With Arema, Alberts became the first foreign manager to win the Indonesian title in his inaugural season. He also coached PSM Makassar in 2010 as he experienced the sporting passion of a Southeast Asia's largest nation, so often shackled by poor governance and shoddy treatment of professional players and coaches.

"The ban is not good for this football loving country but it was necessary to get rid of the corruption that was rampant amongst some leading officials, affecting the running of the game at all levels," he said.

"If the new people can clean up the corruption and start afresh, there is hope for a much brighter future. Just look at the ongoing, local tournaments, not sanctioned by FIFA, where the following is tremendous."

Alberts landed in Southeast Asia with Malaysian giants Kedah in 1992 having been offered a job after a trip to demonstrate coaching drills he helped develop to improve free kicks.

He won the Malaysian league and cup double in his second season -- 1993 -- and would also lift the Singapore S.League title with Home United in 1999.

But, like most young footballers born and raised in Amsterdam, Alberts had dreamt of a long career with the mighty Ajax. A gifted midfielder, he joined the club's renowned youth system as a 12-year-old and sat on the bench for the first team, without every playing a senior game during more than half a decade with the Dutch giants.

A brush with the late Johan Cruyff when Alberts was a teenager, at the club's famous De Meer Stadium, moulded his football philosophy for decades to come.

"When I was in the injury treatment room waiting for the doctor to give me an injection, the door opened and in stepped Johan Cruyff, who was only 21 years old but already a big star," Alberts said.

"Cruyff laid next to me on the treatment table and started asking me lots of questions, including 'Why do you train every day?'

"My answer was 'to become better.' But he said, 'Wrong. You train only to warm up for your next match.' Those words made a huge impression on me and I have used them ever since. It shows how simple football is and how the greatest footballers are like that because they do everything simply."

Alberts kept in touch with Cruyff and did some scouting work for him when the former was coaching in Sweden in the 1980s.

Van Gaal, like Alberts, never appeared the first team, but the pair did play together for the Ajax reserves a few times before the now Manchester United manager moved to Royal Antwerp in 1973.

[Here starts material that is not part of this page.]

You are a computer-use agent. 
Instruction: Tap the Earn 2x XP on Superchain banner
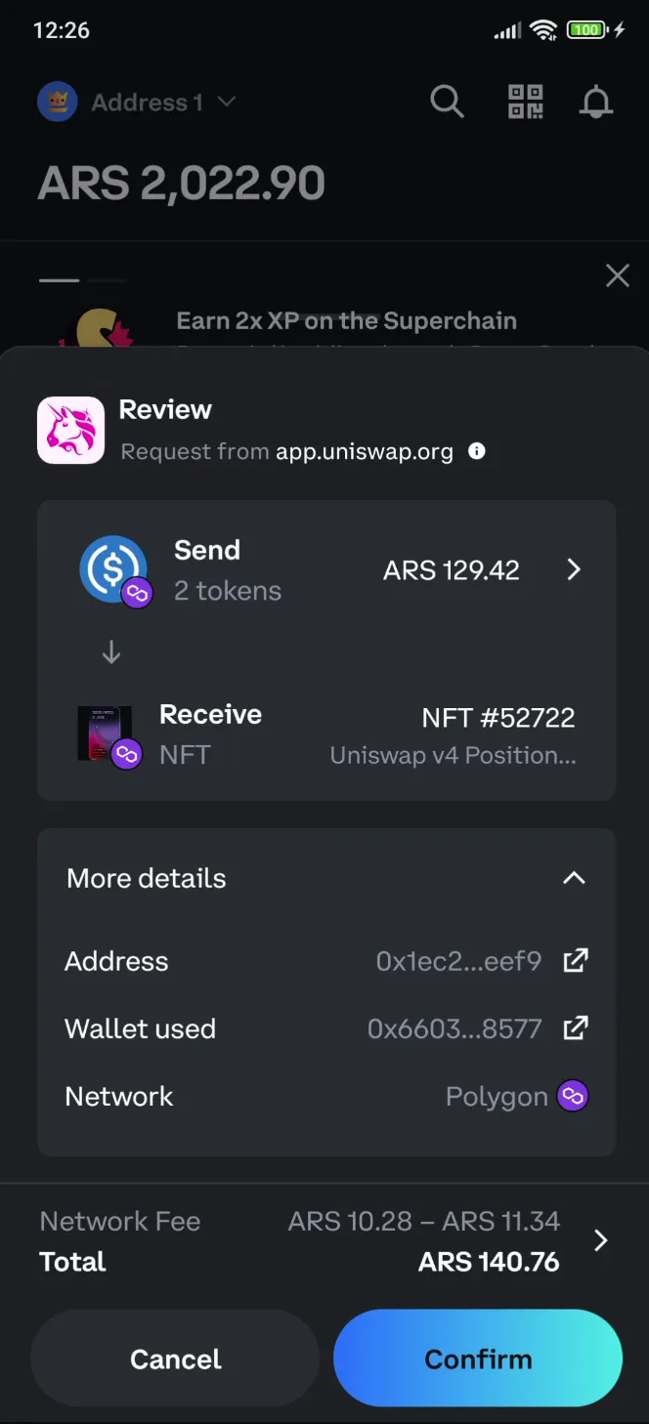tap(346, 320)
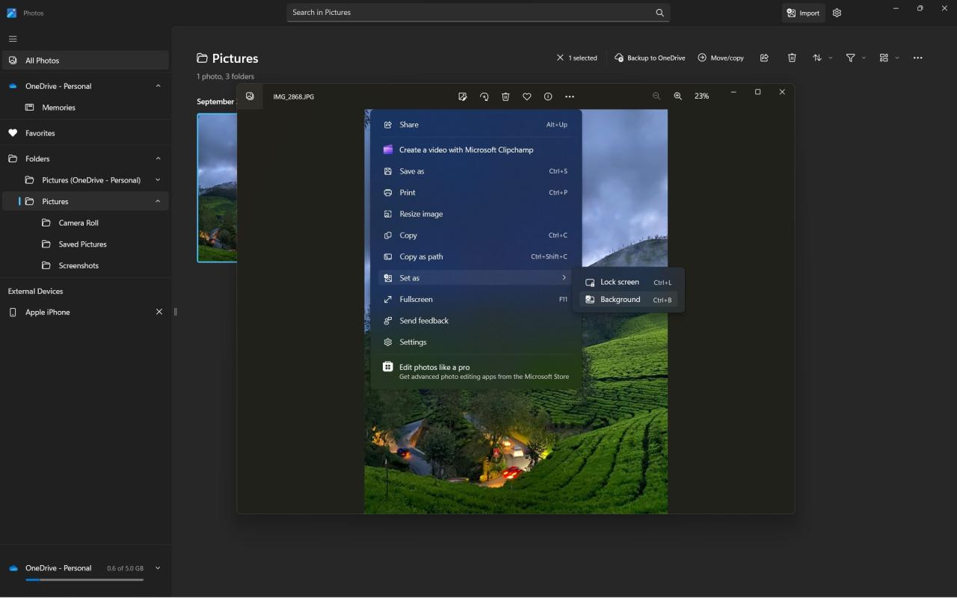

Alberts' impression of Van Gaal, who is three years older than him, is less favourable.

"He was very arrogant to play with," Alberts said. "And almost 20 years later when he was Ajax manager, I went back there with coaches sent by the Swedish football association to study the Ajax way. And he had the same attitude that made all of us not feel very welcome.

"It is not for me to say whether he should continue or not as manager of Manchester United, but it could be that he cannot adapt to the English style."

As Alberts waits at his Kuala Lumpur base for his next coaching assignment, he's putting his energies into developing his 15-year-old son Arjun's game -- he's also a midfielder -- and acting as a distributor for a health product that has helped him shed five kilograms.

But he's hoping that the dark cloud over Indonesian football soon clears so he can bring more of his self-styled Cruyff philosophy to Southeast Asia.

"My time with Arema saw many happy moments as well as some crazy moments. The local people are fanatical in their support for football and they deserve to have an official league again and the national team playing in FIFA tournaments. Let's hope there's good news for Indonesia soon."